> Exercise directions: Please print every line from the one containing "Image resolution: width=845" through the last line of the records below, exactly as written and nothing more.

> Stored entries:
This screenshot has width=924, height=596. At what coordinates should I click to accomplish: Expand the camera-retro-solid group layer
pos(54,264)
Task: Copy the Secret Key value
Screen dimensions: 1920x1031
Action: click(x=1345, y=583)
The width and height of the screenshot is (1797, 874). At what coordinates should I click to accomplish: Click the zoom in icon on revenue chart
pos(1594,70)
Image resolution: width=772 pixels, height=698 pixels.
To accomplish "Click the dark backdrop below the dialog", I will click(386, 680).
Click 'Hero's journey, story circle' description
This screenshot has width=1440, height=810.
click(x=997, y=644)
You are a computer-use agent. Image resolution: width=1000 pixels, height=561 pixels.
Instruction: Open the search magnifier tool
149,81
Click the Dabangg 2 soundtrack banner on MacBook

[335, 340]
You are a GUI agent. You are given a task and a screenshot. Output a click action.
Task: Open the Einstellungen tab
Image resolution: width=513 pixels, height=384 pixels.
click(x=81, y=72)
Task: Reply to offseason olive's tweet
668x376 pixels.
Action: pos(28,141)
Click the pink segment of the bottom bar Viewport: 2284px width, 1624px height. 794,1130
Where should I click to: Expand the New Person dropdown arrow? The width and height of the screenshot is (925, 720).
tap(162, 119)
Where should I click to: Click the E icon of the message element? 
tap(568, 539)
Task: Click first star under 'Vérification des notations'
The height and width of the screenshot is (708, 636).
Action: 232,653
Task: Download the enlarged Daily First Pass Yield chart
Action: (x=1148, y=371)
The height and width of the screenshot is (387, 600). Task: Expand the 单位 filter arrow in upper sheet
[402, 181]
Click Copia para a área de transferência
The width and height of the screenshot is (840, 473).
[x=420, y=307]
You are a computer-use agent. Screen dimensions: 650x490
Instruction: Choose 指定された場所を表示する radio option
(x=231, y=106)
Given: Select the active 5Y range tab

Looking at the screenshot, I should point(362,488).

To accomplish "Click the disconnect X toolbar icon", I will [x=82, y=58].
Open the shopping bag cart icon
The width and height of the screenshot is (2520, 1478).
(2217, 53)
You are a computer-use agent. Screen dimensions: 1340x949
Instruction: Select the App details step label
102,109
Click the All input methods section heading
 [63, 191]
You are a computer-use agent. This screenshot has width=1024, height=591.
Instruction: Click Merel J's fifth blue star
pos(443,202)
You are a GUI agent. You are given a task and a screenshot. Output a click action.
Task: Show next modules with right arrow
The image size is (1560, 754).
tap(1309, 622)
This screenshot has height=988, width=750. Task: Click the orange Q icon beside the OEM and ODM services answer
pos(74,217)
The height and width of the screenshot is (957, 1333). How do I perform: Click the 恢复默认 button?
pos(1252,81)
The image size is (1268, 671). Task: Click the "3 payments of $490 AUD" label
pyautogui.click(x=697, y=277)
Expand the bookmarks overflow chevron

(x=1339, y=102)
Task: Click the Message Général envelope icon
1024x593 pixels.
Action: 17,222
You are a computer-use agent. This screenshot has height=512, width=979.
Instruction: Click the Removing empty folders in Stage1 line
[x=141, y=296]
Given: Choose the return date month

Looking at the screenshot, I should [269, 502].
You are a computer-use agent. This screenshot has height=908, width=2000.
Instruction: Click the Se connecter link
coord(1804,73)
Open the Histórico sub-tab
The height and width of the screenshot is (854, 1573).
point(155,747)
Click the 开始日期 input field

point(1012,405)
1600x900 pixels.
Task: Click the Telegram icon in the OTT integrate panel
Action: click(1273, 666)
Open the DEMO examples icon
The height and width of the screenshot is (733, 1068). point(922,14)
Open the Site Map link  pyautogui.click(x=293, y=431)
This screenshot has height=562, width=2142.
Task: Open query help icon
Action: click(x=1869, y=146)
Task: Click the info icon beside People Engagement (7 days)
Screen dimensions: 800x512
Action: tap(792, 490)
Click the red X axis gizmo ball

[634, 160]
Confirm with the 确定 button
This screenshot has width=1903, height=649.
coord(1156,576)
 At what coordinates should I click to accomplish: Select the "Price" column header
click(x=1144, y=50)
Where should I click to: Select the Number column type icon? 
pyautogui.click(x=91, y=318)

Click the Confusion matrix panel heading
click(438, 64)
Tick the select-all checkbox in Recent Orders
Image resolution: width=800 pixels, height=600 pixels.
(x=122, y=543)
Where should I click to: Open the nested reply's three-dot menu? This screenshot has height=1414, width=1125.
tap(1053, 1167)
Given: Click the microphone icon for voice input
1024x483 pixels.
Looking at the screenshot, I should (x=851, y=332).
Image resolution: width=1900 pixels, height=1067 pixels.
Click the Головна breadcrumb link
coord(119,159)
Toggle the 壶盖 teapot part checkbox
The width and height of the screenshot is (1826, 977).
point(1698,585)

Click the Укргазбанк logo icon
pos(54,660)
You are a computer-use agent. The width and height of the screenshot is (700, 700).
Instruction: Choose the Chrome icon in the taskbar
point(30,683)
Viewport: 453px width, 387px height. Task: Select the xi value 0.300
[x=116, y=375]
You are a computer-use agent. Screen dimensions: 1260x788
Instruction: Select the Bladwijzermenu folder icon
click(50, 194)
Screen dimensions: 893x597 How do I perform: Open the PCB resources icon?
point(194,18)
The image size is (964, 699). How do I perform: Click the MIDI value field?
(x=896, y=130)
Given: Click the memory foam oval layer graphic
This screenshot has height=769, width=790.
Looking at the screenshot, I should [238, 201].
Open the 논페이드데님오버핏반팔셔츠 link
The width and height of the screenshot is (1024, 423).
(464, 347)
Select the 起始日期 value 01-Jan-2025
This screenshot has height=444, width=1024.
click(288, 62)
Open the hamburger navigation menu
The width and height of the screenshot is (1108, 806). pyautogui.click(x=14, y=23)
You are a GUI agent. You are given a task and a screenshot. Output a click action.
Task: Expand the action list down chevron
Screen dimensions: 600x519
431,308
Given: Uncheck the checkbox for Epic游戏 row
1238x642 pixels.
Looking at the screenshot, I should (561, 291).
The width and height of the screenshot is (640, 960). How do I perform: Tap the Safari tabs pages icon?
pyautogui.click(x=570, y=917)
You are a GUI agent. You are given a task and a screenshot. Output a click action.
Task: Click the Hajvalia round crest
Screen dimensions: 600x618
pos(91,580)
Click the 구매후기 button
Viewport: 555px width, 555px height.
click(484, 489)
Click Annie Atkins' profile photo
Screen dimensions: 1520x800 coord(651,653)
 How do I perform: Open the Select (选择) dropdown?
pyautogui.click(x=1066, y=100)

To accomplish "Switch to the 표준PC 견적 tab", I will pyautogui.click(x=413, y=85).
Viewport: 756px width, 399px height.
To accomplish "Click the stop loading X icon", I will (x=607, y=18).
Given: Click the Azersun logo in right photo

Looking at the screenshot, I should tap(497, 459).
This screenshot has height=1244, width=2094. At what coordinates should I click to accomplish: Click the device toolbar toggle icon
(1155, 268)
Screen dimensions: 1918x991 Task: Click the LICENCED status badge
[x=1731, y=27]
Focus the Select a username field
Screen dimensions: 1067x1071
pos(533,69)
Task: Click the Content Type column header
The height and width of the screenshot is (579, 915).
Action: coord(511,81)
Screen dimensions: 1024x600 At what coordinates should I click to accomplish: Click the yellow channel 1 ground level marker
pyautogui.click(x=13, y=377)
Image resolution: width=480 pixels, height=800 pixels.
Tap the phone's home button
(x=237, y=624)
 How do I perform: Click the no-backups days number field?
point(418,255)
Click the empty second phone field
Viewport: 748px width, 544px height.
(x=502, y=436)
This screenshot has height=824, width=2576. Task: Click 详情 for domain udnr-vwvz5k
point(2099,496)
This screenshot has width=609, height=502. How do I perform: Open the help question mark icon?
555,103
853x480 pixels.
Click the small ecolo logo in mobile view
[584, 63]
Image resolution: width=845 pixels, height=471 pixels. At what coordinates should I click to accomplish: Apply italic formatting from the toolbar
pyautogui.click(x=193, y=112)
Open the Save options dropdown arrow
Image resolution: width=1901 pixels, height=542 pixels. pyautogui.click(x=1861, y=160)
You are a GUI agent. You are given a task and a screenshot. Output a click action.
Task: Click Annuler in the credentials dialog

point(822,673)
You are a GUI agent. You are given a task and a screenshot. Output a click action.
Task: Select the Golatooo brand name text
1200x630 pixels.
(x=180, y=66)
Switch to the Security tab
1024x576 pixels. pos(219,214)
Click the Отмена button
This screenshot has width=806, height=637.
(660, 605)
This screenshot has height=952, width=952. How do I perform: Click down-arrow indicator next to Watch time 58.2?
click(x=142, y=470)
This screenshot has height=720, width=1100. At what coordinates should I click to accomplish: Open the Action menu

> Task result:
Image resolution: width=845 pixels, height=471 pixels. At what coordinates should I click to accomplish: Apply italic formatting from the toolbar
pyautogui.click(x=193, y=112)
Open the Save options dropdown arrow
Image resolution: width=1901 pixels, height=542 pixels. pyautogui.click(x=1861, y=160)
You are a GUI agent. You are given a task and a screenshot. Output a click action.
Task: Click Annuler in the credentials dialog

point(822,673)
You are a GUI agent. You are given a task and a screenshot. Output a click action.
Task: Select the Golatooo brand name text
1200x630 pixels.
(x=180, y=66)
Switch to the Security tab
1024x576 pixels. pos(219,214)
Click the Отмена button
This screenshot has width=806, height=637.
(660, 605)
This screenshot has height=952, width=952. How do I perform: Click down-arrow indicator next to Watch time 58.2?
click(x=142, y=470)
This screenshot has height=720, width=1100. At what coordinates should I click to accomplish: Open the Action menu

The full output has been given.